A computer system typically requires a user to authenticate himself to the system. Authentication is a necessary technical precondition for any authorization of a user. Only if a computer system or a network of connected computer systems can authenticate a user, i.e. be sure about his identity, the user can be authorized to perform certain actions within the network, such as adding, modifying or removing data.
Before the time of the Internet, the user's identity was only used within a limited space, typically a single computer. One user repository (for example, one LDAP directory) was sufficient for authentication of all users of the single computer system. However, with the development of computer networks, the use of only a single user repository is no longer sufficient. Accordingly, concepts were developed for authentication in a whole computer environment comprising several computer systems. One example is Microsoft's current Active Directory model, wherein multiple domains are combined within one “forest”. In this concept, the indication of the domain name in front of the actual userid is sufficient for a unique identification.

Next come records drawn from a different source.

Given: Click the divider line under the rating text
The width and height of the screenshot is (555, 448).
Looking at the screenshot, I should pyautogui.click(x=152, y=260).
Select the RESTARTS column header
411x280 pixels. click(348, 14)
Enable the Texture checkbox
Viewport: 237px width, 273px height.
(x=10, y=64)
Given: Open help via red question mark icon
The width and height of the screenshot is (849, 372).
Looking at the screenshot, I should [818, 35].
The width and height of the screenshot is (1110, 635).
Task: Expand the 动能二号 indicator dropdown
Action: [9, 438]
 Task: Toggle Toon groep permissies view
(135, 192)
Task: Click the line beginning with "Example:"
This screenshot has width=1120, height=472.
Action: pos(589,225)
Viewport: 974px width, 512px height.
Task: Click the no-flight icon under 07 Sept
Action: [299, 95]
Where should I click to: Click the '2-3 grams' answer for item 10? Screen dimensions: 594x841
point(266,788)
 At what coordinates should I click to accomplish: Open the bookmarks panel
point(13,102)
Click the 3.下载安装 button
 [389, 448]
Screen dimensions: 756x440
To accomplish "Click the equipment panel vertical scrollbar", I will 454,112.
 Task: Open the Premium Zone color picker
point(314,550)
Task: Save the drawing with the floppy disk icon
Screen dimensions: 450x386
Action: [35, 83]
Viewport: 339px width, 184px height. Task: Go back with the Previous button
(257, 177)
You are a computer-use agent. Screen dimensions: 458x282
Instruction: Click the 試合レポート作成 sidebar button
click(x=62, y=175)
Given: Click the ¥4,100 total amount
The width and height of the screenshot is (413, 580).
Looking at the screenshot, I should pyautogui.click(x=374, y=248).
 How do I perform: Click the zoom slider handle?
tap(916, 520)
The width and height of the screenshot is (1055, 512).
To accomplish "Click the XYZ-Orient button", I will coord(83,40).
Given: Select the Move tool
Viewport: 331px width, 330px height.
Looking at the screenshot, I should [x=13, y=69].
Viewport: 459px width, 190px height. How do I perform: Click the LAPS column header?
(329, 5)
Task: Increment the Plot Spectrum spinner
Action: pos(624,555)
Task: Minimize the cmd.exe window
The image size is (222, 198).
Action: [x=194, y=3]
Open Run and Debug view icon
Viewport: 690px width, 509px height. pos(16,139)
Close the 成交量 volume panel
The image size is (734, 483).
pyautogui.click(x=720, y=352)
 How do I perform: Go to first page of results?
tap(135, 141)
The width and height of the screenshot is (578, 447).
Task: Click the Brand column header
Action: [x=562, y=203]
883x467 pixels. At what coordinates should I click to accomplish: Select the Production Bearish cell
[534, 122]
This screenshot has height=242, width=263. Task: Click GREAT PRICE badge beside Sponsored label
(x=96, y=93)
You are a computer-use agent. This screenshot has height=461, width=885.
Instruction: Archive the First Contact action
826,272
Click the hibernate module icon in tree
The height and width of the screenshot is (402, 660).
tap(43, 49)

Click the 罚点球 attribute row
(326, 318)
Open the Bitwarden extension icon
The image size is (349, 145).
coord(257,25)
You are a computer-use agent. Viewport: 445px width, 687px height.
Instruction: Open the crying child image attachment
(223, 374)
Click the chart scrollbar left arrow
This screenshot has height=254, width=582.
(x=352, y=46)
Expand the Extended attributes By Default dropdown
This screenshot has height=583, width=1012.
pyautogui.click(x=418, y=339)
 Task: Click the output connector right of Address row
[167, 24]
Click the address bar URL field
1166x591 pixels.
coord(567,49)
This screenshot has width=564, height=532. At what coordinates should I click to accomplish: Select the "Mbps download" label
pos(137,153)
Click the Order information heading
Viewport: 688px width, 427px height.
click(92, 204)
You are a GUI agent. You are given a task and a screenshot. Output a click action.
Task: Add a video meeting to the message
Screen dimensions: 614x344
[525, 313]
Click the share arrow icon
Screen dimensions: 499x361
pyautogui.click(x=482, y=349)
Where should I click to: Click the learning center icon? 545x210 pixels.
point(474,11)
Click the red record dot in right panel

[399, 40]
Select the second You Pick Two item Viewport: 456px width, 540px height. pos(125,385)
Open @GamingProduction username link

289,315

However, most computer environments are nowadays no longer homogeneous but use instead hardware and software from a variety of vendors, which apply different authentication strategies. For example, a user may authenticate himself on a given Active Directory using MS programs as:
“euro\jdoe”
However, the same user, may authenticate himself on a UNIX system, which results in the following Id:
“en=John Doe,ou=users,ou=England,dc=euro, dc=company,dc=com”
Another example is Windows NT: Internally, users are represented by a SID (security identifier), which is a numeric value that can globally identify a user uniquely within a windows domain. The form of the SID that can be read by humans and processed also by non-Windows software looks like:
jdoe@myorg.com.
In the Lightweight Directory Access Protocol (LDAP), the LDAP directory is a centrally reachable service that maintains, among other entries, user entries. Any LDAP object is always represented by its position within the hierarchical tree:
“en=john doe, ou=userjo=eurjdc=mycomp,dc=org”
It is quite evident that there is no easy way to identify all of the above representations as actually referring to the same user. The above difficulties occur regardless of whether the user is a human or again a computer or an application, which accesses resources within the heterogeneous computer environment.
Such inconsistencies are particularly a problem, if tasks are delegated within a heterogeneous computer environment. To this end, credentials of a certain user are passed on in such a way that the recipient system must be able to recognize these credentials. Accordingly, it must be able to compare specific credentials with others and these credentials must be meaningful, and not just a blob of data. Only if the recipient understands the user credentials he can then take further authorization actions. Mapping one user id (of one part of the computer environment) to another resolves the issue only partly, since every mapping process leads to a loss of the information, namely, where a user may have authenticated himself for the first time in the overall computer environment.
Thus, in view of the above, improvements in authentication of users are desired.